= Cinepak =

Video codec

Cinepak is a lossy video codec developed by Peter Barrett at SuperMac Technologies, and released in 1991 with the Video Spigot, and then in 1992 as part of Apple Computer's QuickTime video suite. One of the first video compression tools to achieve full motion video on CD-ROM, it was designed to encode 320×240 resolution video at 1× (150 kbyte/s) CD-ROM transfer rates. The original name of this codec was Compact Video, which is why its FourCC identifier is CVID. The codec was ported to Microsoft Windows in 1993. It was also used on fourth- and fifth-generation game consoles, such as the Atari Jaguar CD, Sega CD, Sega Saturn, and 3DO. libavcodec includes a Cinepak decoder and an encoder, both licensed under the terms of the LGPL.

== History ==
It was the primary video codec of early versions of QuickTime and Microsoft Video for Windows, but was later superseded by Sorenson Video, Intel Indeo, and most recently MPEG-4 Part 2 and H.264/MPEG-4 AVC. However, movies compressed with Cinepak are generally still playable in most media players.

== Technology ==
Cinepak is based on vector quantization, which is a significantly different algorithm from the discrete cosine transform (DCT) algorithm used by most current codecs (in particular the MPEG family, as well as JPEG). This permitted implementation on relatively slow CPUs (video encoded in Cinepak will usually play fine even on a 25 MHz Motorola 68030, consoles like the Sega CD usually used even slower CPUs, e.g. a 12.5 MHz 68000), but tended to result in blocky artifacting at low bitrates, which explained the criticism leveled at the FMV-based video games.

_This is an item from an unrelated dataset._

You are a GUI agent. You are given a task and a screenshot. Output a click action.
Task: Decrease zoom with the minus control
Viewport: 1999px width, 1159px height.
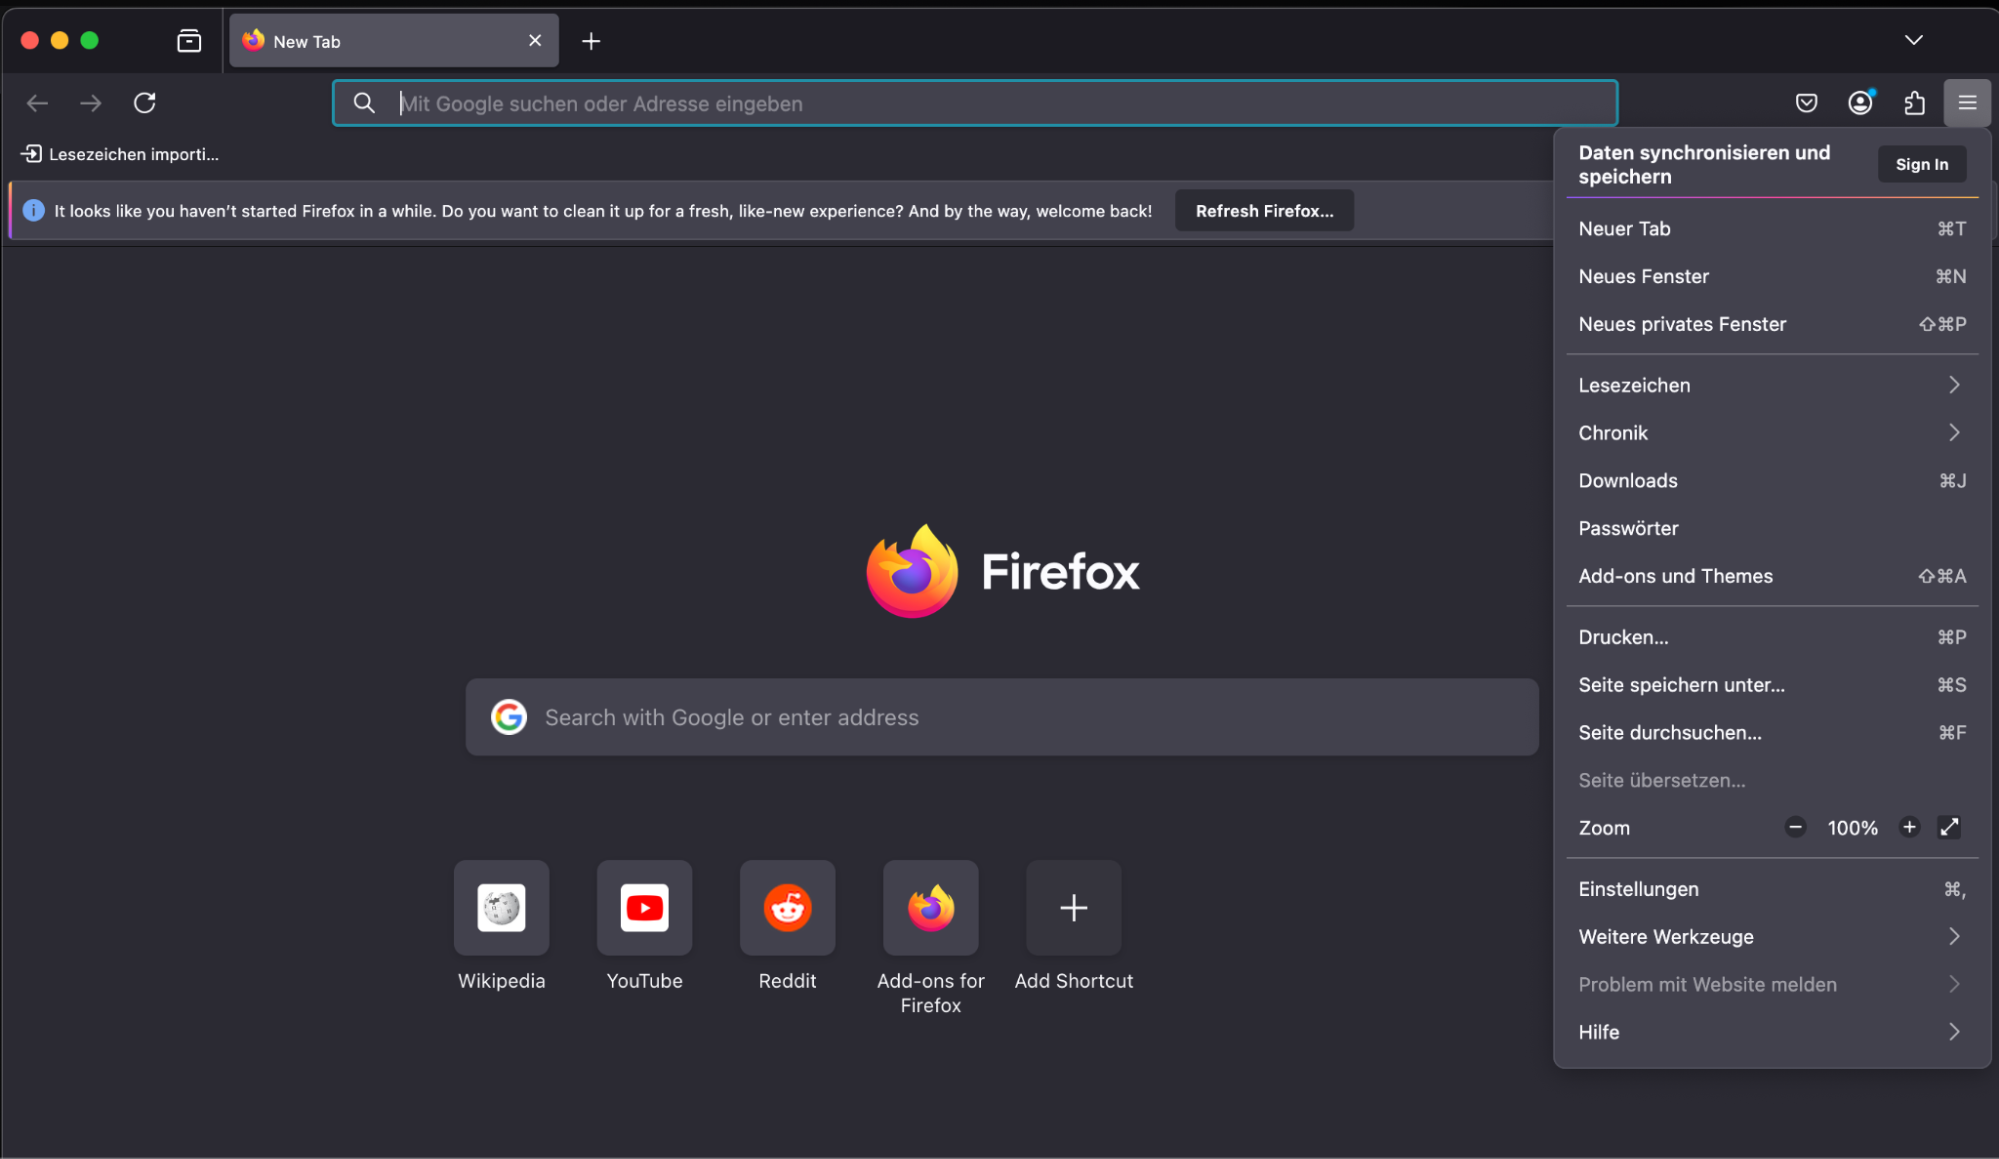pos(1795,827)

The vectors that are quantized in Cinepak are 2×2 pixel blocks. A block can consist of 4 luminance values (grayscale) or of 4 luminance and 2 chrominance values (4:2:0 chroma subsampling). The quantized blocks are stored in two codebooks, named V1 and V4, each with up to 256 entries. The vectors in the V1 codebook represent downscaled 4×4 pixel blocks, while those in the V4 codebook represent 2×2 pixel blocks.

For processing, Cinepak divides a video into key (intra-coded) images and inter-coded images. In key images the codebooks are transmitted from scratch, while in inter-coded images codebook entries are selectively updated. Each image is further divided into a number of horizontal bands. The codebooks can be updated on a per-band basis. Each band is divided into 4×4 pixel blocks. Each block can be coded either from the V1 or from the V4 codebook. When coding from the V1 codebook, one codebook index per 4×4 block is written to the bitstream, and the corresponding 2×2 codebook entry is upscaled to 4×4 pixels. When coding from the V4 codebook, four codebook indices per 4×4 block are written to the bitstream, one for each 2×2 subblock. Alternatively to coding from the V1 or the V4 codebook, a 4×4 block in an inter-coded image can be skipped. A skipped block is copied unchanged from the previous frame in a conditional replenishment fashion. The data rate can be controlled by adjusting the rate of key frames and by adjusting the permitted error in each block.